Medline ® Abstract for Reference 67
of 'Open surgical repair of abdominal aortic aneurysm'
Associated factors, timing, and technical aspects of late failure following open surgical aneurysm repairs.
Coscas R, Greenberg RK, Mastracci TM, Eagleton M, Kang WC, Morales C, Hernandez AV
J Vasc Surg. 2010 Aug;52(2):272-81.
OBJECTIVE: In contrast to endovascular repair (EVAR), the absence of rigorous imaging follow-up after open surgical repair (OSR) has rendered the perception that late failure (LF) is rare. Better understanding of associated factors with LF will help define OSR follow-up paradigms and perhaps alter initial repair strategy to facilitate treatment of LF. The aim of this study is to evaluate aspects of LF requiring intervention after OSR.
METHODS: From 1998 to 2008, data were collected prospectively on 1097 patients who underwent an aortic endovascular repair. Patients undergoing intervention for LF contiguous with prior OSR were subjected to further analysis. The indication for reintervention was a maximal diameter>60 mm. Univariable and multivariable linear regression models were used to compare patients and disease variables (18 variables regarding age, comorbidities, family history, etiology, and extent) with time to LF.
RESULTS: LF of open surgical aneurysm repair was identified in 104 (9.5%) patients. Mean aneurysm diameter was 72 +/- 12 mm. Mean age at first repair and timebetween the two repairs were 61.4 +/- 10.0 and 10.8 +/- 6.0 years, respectively.
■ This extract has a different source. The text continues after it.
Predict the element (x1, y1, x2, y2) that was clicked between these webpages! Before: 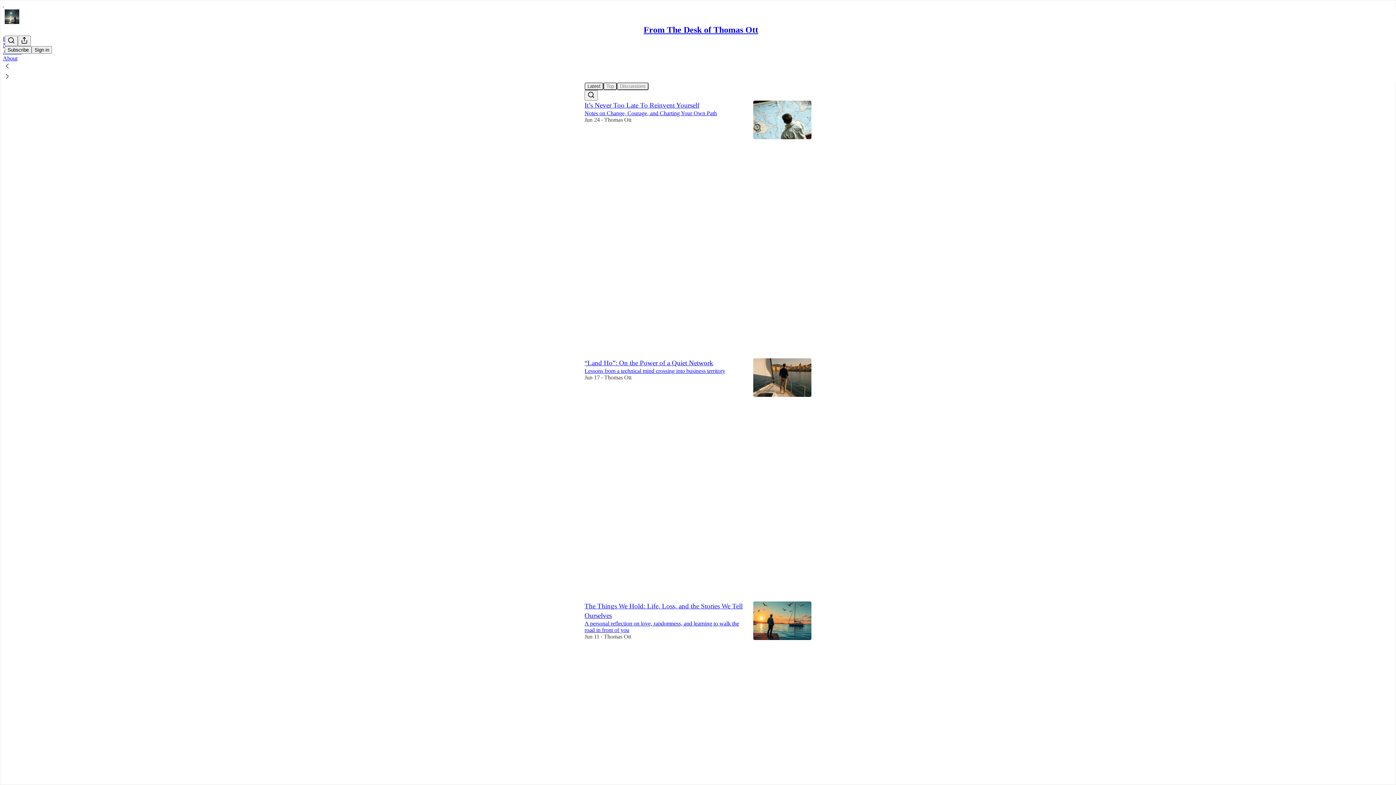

When compared with the 993 other patients whose EVAR was their primary repair, LF patients were significantly younger at the time of their first repair (61.4 +/- 10.0 vs 74.1 +/- 9.6 years; P<.00001) and more frequently had a family history of aneurysms (20% vs 7%; P = .001). They were also more likely to have presented with dissection, renal insufficiency, and manifestations of atherosclerosis. On multivariable analysis, patients with an initial incomplete OSR (aneurysm located in another aortic segment but not treated at the time of the primary repair), more extensive aneurysms (those involving the descending thoracic or the thoracoabdominal aorta), and older patients experienced earlier LF (P<.00001, .002, and .001, respectively). Although we were incapable of determining the incidence of LF after OSR, 34% of patients presenting with LF were regional to our center.
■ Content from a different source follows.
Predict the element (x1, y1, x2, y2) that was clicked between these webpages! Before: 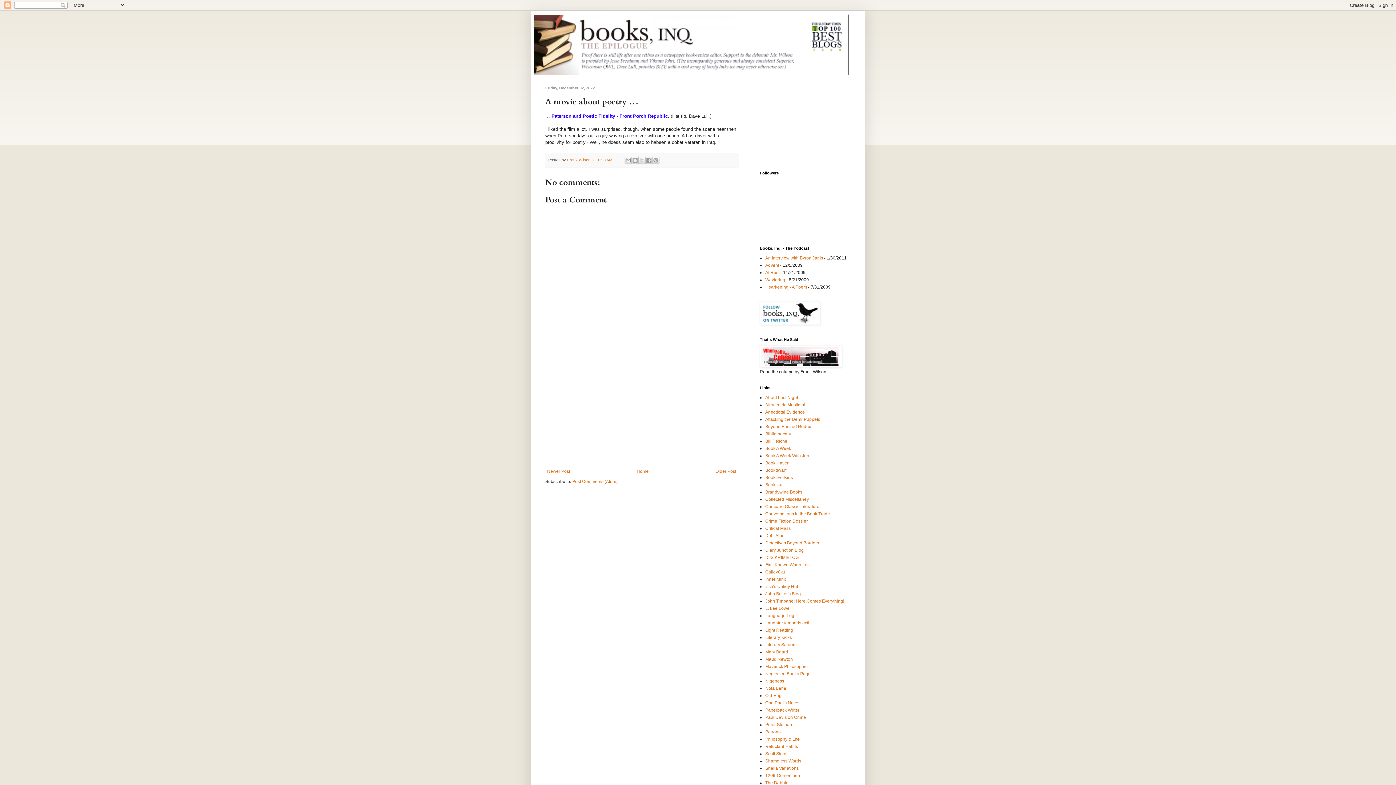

CONCLUSION: Aneurysmal disease is an ongoing process potentially involving the entire aorta. Segments that appear normal prior to OSR of EVAR may be vulnerable to LF. We identified several groups of patients following OSR who mandate more aggressive follow-up given their propensity to present with LF. The threshold and strategies guiding reintervention in the setting of LF is dependent upon many factors relating to the structure and the morphology of the aorta and implanted graft, the type of anastomosis, and patient comorbidities. Therefore, surgeons should consider LF treatment options when planning an aneurysm repair in an effort to optimize any later interventions, and have specifically tailored follow-up paradigms.
Department of Vascular and Endovascular Surgery, Cleveland Clinic, Cleveland, Ohio 44195, USA.